Федька забрался на берёзу и наломал веток для веников. Карпуха нашёл на чердаке вёдра и пошёл за водой. Колодец был на склоне холма рядом с тропой, по которой Дороховы добрались до дома. Вёдра оказались с дырками. Обратно Карпуха спускался бегом, разбрызгивая вокруг себя весёлые струйки. А мать хлопотала в избе. Умела она работать и других умела заставлять. Даже не заставлять, а просто, глядя на неё, нельзя было ничего не делать или делать плохо. И не забывала она ничего. Когда Карпуха, залепив глиной дырки, второй раз сбегал за водой и вернулся с полными вёдрами, он увидел своего ворона на чисто вымытой скамейке. Ворон стоял на здоровой ноге, оттопырив подбитое крыло, и жадно клевал размоченные хлебные крошки.
Карпуха сразу простил матери ночные подзатыльники, отвешенные в камере предварительного заключения, и спросил:
— Мама! А как мы его прозовём?
— Купря! — тотчас ответила мать. — Вороны, говорят, по сто лет живут. Долгая останется память по Куприяну Денисычу, царство ему небесное!
Когда предварительная уборка была закончена и мать протёрла пыльные стёкла, в доме стало уютно. В печке потрескивали коряги, принесённые мальчишками с берега залива. Булькал суп в большом чугуне, найденном в подполье. Там же отыскалась и кое-какая посуда. Чисто вымытые плошки выстроились на столе.
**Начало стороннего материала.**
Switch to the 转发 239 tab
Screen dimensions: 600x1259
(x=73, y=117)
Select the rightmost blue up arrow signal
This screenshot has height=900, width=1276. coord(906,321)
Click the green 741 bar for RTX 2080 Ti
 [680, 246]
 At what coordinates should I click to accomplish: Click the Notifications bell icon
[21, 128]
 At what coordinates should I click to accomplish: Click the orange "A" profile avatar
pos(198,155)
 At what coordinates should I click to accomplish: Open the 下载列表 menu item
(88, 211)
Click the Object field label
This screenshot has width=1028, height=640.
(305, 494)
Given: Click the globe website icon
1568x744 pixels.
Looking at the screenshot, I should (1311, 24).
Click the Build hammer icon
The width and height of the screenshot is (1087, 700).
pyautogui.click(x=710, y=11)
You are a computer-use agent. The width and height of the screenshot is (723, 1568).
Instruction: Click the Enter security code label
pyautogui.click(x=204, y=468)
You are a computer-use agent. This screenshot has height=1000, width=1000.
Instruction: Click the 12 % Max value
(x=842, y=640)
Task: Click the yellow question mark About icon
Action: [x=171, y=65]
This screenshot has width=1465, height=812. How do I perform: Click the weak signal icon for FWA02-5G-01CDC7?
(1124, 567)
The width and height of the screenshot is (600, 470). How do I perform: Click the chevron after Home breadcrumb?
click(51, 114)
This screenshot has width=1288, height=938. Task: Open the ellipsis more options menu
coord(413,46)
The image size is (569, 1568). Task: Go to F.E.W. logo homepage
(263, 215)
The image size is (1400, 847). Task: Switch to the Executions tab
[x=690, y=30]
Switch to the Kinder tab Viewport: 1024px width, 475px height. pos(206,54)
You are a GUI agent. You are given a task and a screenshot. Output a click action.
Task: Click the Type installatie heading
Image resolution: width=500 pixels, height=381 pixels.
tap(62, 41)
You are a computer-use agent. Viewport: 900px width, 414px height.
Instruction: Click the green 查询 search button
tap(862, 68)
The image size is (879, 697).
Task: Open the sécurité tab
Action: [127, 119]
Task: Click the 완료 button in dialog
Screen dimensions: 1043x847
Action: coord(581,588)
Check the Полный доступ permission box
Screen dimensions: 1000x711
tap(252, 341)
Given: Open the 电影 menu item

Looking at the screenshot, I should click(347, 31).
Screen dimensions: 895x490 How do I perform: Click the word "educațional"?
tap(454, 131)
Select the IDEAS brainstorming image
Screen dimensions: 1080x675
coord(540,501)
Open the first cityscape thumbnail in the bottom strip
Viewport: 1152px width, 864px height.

Есть очень хотелось, но мальчишки не торопили мать. Сколько её ни упрашивай, до возвращения отца обеда не будет. Они то и дело поглядывали в окно. А сытый ворон сидел на подоконнике и постукивал клювом в стекло. Вид у него был домашний. И не боялся он никого, только сердился и предостерегающе открывал клюв, когда кто-нибудь подходил к окну.
— Едет! — крикнул из комнаты Карпуха.
Мать и Федька подошли к кухонному окну. К дому подъезжал отец. Через Прошкину спину были перекинуты два связанных верёвкой тюка прессованного сена.
За обедом отец сказал, что в деревне ничем не разживёшься. С кем он ни говорил, никто не захотел одолжить сена. Все в один голос уверяли, что и самим не хватит на зиму. Вернулся бы он ни с чем, да повстречался ему военный обоз. Артиллеристы везли фураж в свою часть. У них отец и выпросил два тюка.
— Люди в деревне хмурые, — добавил он. — Голодухи боятся. Я хотел насчёт муки заикнуться, а потом гляжу — нет, нельзя! Прибьют ещё!.. Повезло нам с этими консервами. Широкая душа у матросов. На смерть шли, а добро сделали!
— Почему на смерть-то? — спросил Федька.
Отец посмотрел на слова, написанные на печке: «Даёшь Красну Горку!»
— Красная Горка — это форт. Переметнулся он к белякам. А орудия в нём — во! — Отец сцепил руки в кольцо, обхватив невидимое жерло. — Пока этот форт брали, много полегло наших.
ПЕРВАЯ ВЫЛАЗКА
После обеда мальчишки пошли к заливу. На этот раз никакого задания от матери у них не было. А когда нет заданий, совсем по-другому и ходится, и дышится.
Ветер поутих. Волны сбросили свои белые шапки и не разбивались о камень, а с негромким всплеском обтекали его. От берега до камня — шагов двадцать. В тихую погоду, когда море спокойно, до него можно дойти, не замочив штанов.
— Рыбу хорошо с камня удить, — сказал Карпуха.
— Мелко тут, — возразил брат. — И за камнем мелко. Лодку бы! Да сеть!